_SOURCE PASSAGE_.
--- START ---

After all, as the quote goes, _" The future is already here — it's just not
very evenly distributed."_

And watch the distribution tilt on.

------
CaptainSwing
I get the hype. It IS amazing and we shouldn't forget that. I too am sometimes
swallowed in the euphoria of what we have created and what we will create, the
possibilities open to us, and those others just around the corner.

And I mean it when I say I don't mean to be a spoil-sport, but as you say
yourself, it's not all good.More specifically, the good and the bad are not
evenly distributed. Where the economy gives with one hand it takes with the
other. When a labour saving technology is introduced to reduce prices, and
increase ease of access, to the consumer, somebody becomes unemployed, or is
forced into situation of job insecurity.

Without confronting hard questions about the distribution of value generated
by new technologies this tech-euphoria is a purely self indulgent act. In an
age where some of us have access to every book ever written on our phone,
people lack access to a decent education. While some of us can order a 'lyft'
in minutes to get to work, others struggle to pay the bus fare for the 2 hour
commute for their minimum wage job. While airbnb allows some of us to travel
the world meeting interesting people with more ease than ever before,
thousands are homeless on the streets of San Francisco. While some order home
cooked meals to their door, others starve.

I say this not to attack the euphoria. We ARE living in the future. We ARE
creating the future. But the future, as the past, is composed of great
contradictions. The euphoria we feel for that which is possible must confront
a great anger at the grim reality of increasing inequality.

--- END ---

_REQUIREMENT 1_. In the forum thread on tech euphoria and inequality, what happens when a labor-saving technology is introduced to lower prices for the consumer?
_REQUIREMENT 2_. Summarize the forum thread on tech euphoria and inequality in two sentences.
_REQUIREMENT 3_. Extend the forum thread on tech euphoria and inequality, starting after its final sentence.

_SOURCE DATA_.

--- START ---

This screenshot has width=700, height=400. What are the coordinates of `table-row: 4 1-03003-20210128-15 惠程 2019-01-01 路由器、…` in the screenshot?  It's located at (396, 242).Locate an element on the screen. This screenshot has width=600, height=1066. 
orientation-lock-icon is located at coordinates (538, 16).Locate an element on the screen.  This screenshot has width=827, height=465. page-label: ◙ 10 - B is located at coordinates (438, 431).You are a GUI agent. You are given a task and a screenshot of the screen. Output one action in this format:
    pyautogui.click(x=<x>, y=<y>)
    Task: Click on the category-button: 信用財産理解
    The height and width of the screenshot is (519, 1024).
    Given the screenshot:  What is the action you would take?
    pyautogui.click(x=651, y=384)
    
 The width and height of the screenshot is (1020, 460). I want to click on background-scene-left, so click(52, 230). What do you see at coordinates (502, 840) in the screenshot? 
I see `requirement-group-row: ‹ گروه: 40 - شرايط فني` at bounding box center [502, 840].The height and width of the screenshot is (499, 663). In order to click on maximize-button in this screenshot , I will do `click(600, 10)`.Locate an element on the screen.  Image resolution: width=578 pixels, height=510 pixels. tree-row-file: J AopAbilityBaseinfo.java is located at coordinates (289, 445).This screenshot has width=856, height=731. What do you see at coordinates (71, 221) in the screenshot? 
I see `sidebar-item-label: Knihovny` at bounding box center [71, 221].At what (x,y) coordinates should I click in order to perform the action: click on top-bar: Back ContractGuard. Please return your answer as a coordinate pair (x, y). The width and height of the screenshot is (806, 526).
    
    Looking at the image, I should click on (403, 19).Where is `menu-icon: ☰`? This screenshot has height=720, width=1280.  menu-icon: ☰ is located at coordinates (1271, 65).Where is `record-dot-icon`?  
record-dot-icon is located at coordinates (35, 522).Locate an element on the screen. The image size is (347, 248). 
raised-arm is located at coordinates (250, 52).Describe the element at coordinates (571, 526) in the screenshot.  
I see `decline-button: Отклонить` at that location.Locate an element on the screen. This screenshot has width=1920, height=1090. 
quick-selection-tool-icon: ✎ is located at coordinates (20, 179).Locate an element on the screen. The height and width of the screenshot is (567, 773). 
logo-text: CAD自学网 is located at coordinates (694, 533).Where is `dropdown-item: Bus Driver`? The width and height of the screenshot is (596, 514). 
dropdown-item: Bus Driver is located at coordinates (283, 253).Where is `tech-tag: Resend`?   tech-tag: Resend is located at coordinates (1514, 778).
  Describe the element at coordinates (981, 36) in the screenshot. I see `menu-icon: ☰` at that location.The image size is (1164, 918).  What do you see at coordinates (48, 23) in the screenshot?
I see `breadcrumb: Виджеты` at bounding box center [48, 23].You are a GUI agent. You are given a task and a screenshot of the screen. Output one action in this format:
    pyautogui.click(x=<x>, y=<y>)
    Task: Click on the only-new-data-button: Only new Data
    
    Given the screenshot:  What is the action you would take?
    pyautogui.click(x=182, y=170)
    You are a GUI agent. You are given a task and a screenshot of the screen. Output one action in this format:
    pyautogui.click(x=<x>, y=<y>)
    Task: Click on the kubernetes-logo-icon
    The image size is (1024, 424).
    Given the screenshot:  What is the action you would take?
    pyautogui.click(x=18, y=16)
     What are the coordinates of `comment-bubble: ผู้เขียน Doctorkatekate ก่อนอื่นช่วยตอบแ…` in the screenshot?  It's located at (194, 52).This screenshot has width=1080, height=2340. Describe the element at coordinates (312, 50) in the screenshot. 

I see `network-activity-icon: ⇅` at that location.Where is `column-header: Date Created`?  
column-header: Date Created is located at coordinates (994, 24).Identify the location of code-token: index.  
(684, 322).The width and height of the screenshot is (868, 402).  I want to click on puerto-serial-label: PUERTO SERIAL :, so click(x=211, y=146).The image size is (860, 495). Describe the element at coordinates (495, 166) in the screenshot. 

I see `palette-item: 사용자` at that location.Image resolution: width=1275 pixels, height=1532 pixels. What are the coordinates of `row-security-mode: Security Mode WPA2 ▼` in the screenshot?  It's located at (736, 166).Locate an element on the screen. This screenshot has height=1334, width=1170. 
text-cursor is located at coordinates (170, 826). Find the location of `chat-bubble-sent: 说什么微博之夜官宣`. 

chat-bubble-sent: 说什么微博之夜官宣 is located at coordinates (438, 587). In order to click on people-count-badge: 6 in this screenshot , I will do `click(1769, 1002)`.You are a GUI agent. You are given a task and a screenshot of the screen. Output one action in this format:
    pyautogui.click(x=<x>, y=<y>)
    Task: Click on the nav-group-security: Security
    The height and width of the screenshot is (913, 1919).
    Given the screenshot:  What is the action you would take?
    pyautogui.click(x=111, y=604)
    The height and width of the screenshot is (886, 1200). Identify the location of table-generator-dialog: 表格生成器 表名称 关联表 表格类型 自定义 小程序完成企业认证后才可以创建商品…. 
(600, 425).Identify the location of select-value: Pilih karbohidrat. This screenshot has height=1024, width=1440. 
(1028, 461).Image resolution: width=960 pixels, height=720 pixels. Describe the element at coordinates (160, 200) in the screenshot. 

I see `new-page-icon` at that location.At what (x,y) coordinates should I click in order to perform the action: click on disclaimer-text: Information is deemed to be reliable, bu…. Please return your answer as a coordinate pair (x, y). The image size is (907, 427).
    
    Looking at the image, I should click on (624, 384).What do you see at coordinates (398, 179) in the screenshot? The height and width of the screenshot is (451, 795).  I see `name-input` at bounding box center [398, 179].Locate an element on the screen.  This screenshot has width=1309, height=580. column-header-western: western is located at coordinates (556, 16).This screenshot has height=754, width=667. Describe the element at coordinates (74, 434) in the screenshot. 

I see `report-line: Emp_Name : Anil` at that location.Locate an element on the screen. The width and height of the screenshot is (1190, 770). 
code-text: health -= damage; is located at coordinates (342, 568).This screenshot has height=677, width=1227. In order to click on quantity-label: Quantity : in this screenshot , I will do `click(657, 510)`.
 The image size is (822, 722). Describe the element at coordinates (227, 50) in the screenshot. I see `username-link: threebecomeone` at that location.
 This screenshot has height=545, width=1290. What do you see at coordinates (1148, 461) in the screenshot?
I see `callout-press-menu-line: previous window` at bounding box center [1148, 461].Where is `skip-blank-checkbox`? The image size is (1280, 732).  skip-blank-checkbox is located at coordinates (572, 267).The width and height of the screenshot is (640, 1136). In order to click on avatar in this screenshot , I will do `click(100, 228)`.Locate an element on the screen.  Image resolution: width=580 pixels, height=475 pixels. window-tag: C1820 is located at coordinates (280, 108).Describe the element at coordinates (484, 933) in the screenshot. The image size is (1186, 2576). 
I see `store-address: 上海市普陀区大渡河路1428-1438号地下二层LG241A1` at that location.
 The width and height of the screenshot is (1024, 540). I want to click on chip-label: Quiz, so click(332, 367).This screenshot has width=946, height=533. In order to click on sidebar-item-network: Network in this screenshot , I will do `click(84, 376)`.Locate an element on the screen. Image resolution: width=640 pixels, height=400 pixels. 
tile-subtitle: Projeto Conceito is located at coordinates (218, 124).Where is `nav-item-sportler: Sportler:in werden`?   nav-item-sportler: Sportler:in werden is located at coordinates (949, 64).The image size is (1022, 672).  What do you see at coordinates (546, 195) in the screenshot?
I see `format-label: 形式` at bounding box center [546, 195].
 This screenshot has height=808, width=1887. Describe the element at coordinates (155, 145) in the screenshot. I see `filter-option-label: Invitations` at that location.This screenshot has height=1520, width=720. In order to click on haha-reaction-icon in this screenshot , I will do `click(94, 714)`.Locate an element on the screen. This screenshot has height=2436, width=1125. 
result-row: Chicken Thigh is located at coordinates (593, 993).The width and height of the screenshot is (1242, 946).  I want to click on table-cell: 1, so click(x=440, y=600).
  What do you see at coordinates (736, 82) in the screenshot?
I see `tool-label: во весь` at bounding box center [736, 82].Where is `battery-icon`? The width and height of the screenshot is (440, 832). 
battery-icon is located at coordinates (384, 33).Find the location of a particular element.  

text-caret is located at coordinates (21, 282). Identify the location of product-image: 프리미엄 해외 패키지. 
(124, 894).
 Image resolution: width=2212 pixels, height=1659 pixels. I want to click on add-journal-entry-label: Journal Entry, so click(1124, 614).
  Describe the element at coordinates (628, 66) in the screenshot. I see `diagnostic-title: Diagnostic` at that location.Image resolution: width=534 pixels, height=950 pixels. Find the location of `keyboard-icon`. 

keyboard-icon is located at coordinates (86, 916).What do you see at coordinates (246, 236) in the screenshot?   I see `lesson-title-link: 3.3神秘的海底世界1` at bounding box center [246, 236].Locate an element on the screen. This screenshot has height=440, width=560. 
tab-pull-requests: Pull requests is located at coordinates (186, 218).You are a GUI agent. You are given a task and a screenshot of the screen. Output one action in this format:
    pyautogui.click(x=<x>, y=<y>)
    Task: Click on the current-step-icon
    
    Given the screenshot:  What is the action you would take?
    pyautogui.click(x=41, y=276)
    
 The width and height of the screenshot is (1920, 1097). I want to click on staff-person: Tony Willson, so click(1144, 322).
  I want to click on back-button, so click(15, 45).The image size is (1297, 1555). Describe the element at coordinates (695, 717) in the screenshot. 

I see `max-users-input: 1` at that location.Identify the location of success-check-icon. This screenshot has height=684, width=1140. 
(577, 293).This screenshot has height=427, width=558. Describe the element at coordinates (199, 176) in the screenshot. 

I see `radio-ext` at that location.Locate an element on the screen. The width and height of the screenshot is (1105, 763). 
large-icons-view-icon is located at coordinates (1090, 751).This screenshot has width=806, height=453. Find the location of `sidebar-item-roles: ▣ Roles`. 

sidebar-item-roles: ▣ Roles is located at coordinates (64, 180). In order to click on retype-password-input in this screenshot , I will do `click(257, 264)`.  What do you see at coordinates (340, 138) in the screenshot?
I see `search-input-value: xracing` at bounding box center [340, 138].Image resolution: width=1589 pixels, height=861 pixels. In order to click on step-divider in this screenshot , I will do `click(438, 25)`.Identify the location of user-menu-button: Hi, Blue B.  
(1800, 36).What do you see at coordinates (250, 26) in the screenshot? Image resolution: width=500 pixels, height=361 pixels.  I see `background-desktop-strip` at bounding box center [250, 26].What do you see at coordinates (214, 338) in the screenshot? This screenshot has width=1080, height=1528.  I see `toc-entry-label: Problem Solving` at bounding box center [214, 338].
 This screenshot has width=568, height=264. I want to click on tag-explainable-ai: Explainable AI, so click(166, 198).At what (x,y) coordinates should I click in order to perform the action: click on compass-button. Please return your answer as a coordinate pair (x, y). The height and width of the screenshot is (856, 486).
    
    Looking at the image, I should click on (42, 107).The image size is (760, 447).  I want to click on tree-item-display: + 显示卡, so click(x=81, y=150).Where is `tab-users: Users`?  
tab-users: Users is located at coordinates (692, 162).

--- END ---

_ANSWER SECTION 1_. Somebody becomes unemployed or is forced into job insecurity.

_ANSWER SECTION 2_. CaptainSwing shares the excitement about what technology makes possible but argues that its good and bad effects are not evenly distributed, since labor-saving technology costs some people their jobs or job security. Without confronting how the value of new technology is distributed, that euphoria is self-indulgent and must face anger at increasing inequality.

_ANSWER SECTION 3_.
That we have the technology required for the whole human race to live in
health, dignity, and security is nothing new. Since the end of the 19th
century people have been celebrating the human races' liberation from toil,
and its access to the fruits of our collective labour. (My personal favourite
example is Kropotkin's "conquest of bread", [http://libcom.org/library/the-
conquest-of-bread-peter-kropot...](http://libcom.org/library/the-conquest-of-
bread-peter-kropotkin), published in 1906) The question which hangs is still
that of distribution. How do we evenly distribute both the labour required and
the spoils of that labour such that nobody goes without?

Whenever we think "damn, I got it so good", we should also be thinking "why do
some still have it so bad?", or "how can society be organised in such a way
that we can all benefit from this?"

Without this critical response to the great technological developments of our
age we run the risk of losing our selves in a "filter-bubble" of those who
share our privilege, and with that loose sight of the full potential of the
technologies we use and create.